One argument is that the code was now sufficiently complex due to the optimization that it was bound to confuse him. Another is that the other bug (the CRC one) was caused during the optimization sweeps that could have been handled elsewhere. (So your point to me largely stands, but I wanted to correct the timeline. I agree that spending time fixing inlining to help the entire codebase would have stopped the timeline of events that led to here, possibly not just on accident.)


By comparison, Windows 8 app packages (.appx) signatures involve signing hashes of the entire zip file minus the signature file itself. http://blogs.msdn.com/b/windowsappdev/archive/2012/12/04/des...

If anyone knows how iOS .ipa packages are signed, I'd love to hear it.


Interestingly, they are doing both; this is similar to how SignApk (which is used to sign Android update.zip files) works. Microsoft's first layer of "sign all of the files" looks very similar to jarsign: both embed files inside of the zip file that include the signature, and both have a signature that signs a manifest that in turn is a list of hashes.

The only differences at that level of the signature process (before the whole file signature) are that 1) jarsign has one further indirection (whose purpose is to allow some metadata to be hashed, as well as to support multiple people signing different parts of the file) and 2) the Microsoft manifest signs blocks of files, not entire files (for efficiency).

That article does not describe the second layer of signature verification (the one that signs the whole file) but does mention it a few times. FWIW, as I bring up in an aside of my article, Android's update.zip files made a mistake in how they attached the signature to the end of the zip file, and ended up with a signing bug back in 2008 ;P.


Speaking as someone with no Android or security background, this was an exceedingly well-written article. Big thumbs-up to saurik.


Open always wins


The folks at Android Police posted about it weeks ago: http://www.androidpolice.com/2013/07/11/second-all-access-ap...

It also was already patched. Good write up though.


saurik explains in his introduction why his article is different (and potentially worth reading even if you've read other articles):

> Later articles were written about this bug, each examining the same exploit technique, coming to the conclusion that this vulnerability offered less abilities than the Master Key exploit, due to very narrow and unlikely requirements that the original signed application package must satisfy.

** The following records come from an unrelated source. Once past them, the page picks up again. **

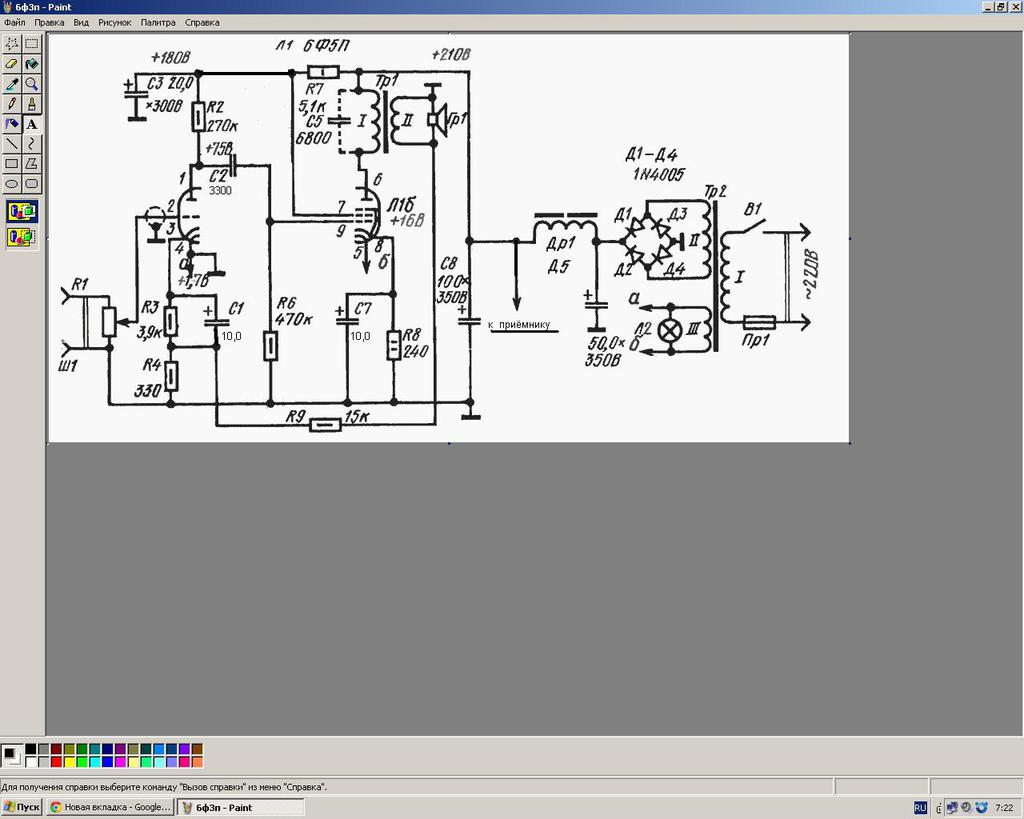Switch to Google Chrome taskbar button

[111, 807]
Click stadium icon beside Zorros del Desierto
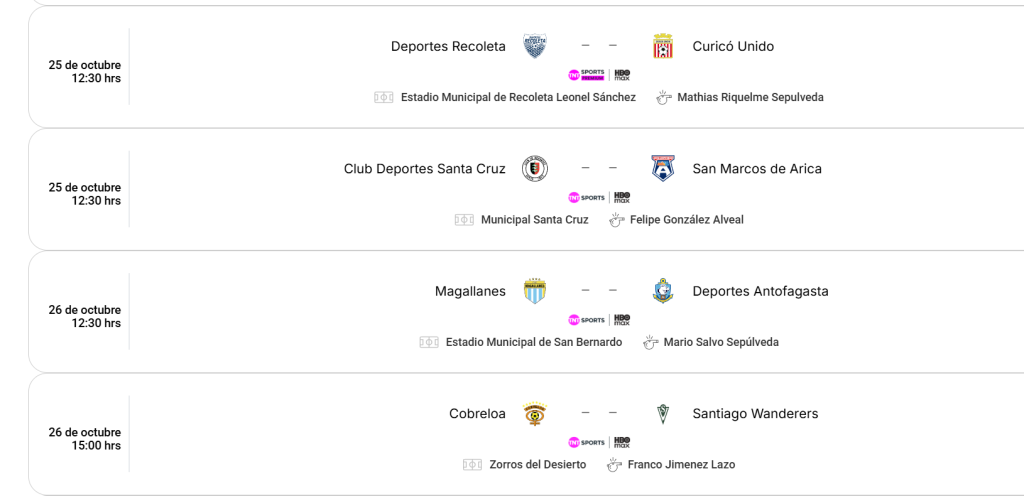Viewport: 1024px width, 496px height. click(x=472, y=465)
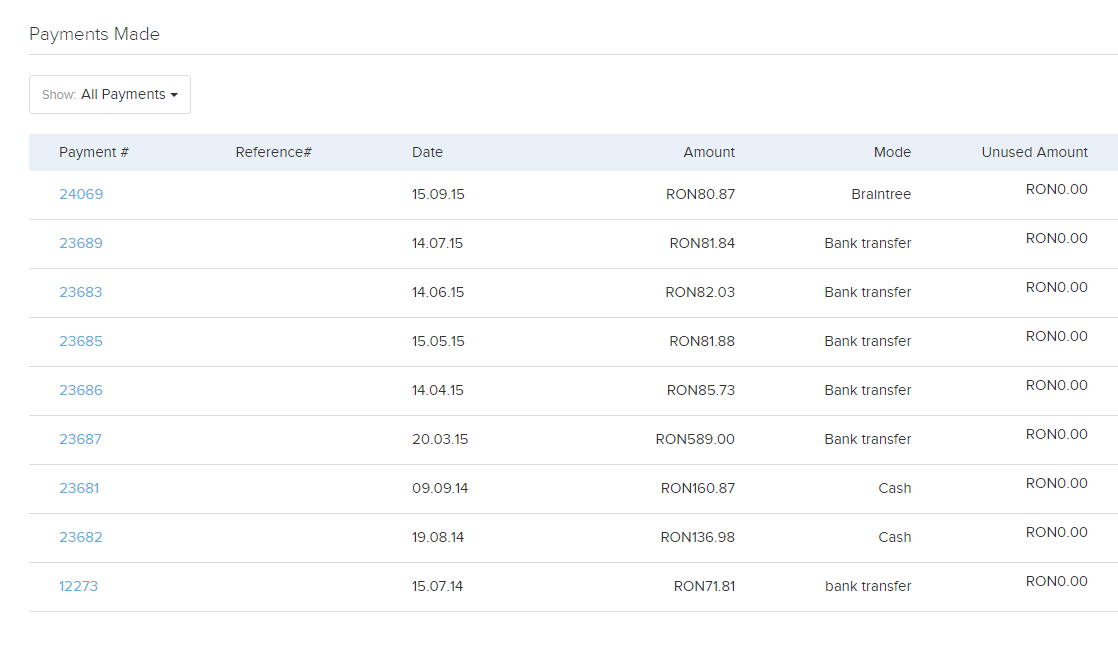Select the row dated 09.09.14

[440, 488]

> In this article, I document different exploit techniques for this bug that do not have these limits; in fact, the second exploit described here provides much more capability than the Master Key exploit, allowing arbitrarily complex packages to take on the signatures from arbitrary signed packages. Finally, I look at the history of this bug in Android, showing when it was introduced.


Correct. In fact, in my section "Serious Limitations", I directly reference the article from Android Police and quote from its at-the-time understanding of the vulnerability.


A commit to a repository does not equal a patch to the half billion vulnerable devices in the field.


Yes, captain obvious? What do you suggest?


Instead of minimizing or dismissing serious problems as 'already patched', hackers could help by warning consumers about the proliferation of Android malware. If sales were jeopardized, vendors would start caring about updates.


So your suggestion is to pass the buck onto "vendors"? Who are they and what can they do about it? Think outside the box!


You don't seem to have any understanding of how Android works. The buck does stop at vendors since they are the ones who ship OS updates to consumers.

Vendors don't prioritize updates because their customers don't understand enough to make this part of their purchasing decision, so there is little incentive for them to spend resources on it.

Minimizing this major problem doesn't help.

And - instead of saying 'think outside the box' - why not actually contribute some out of the box thinking?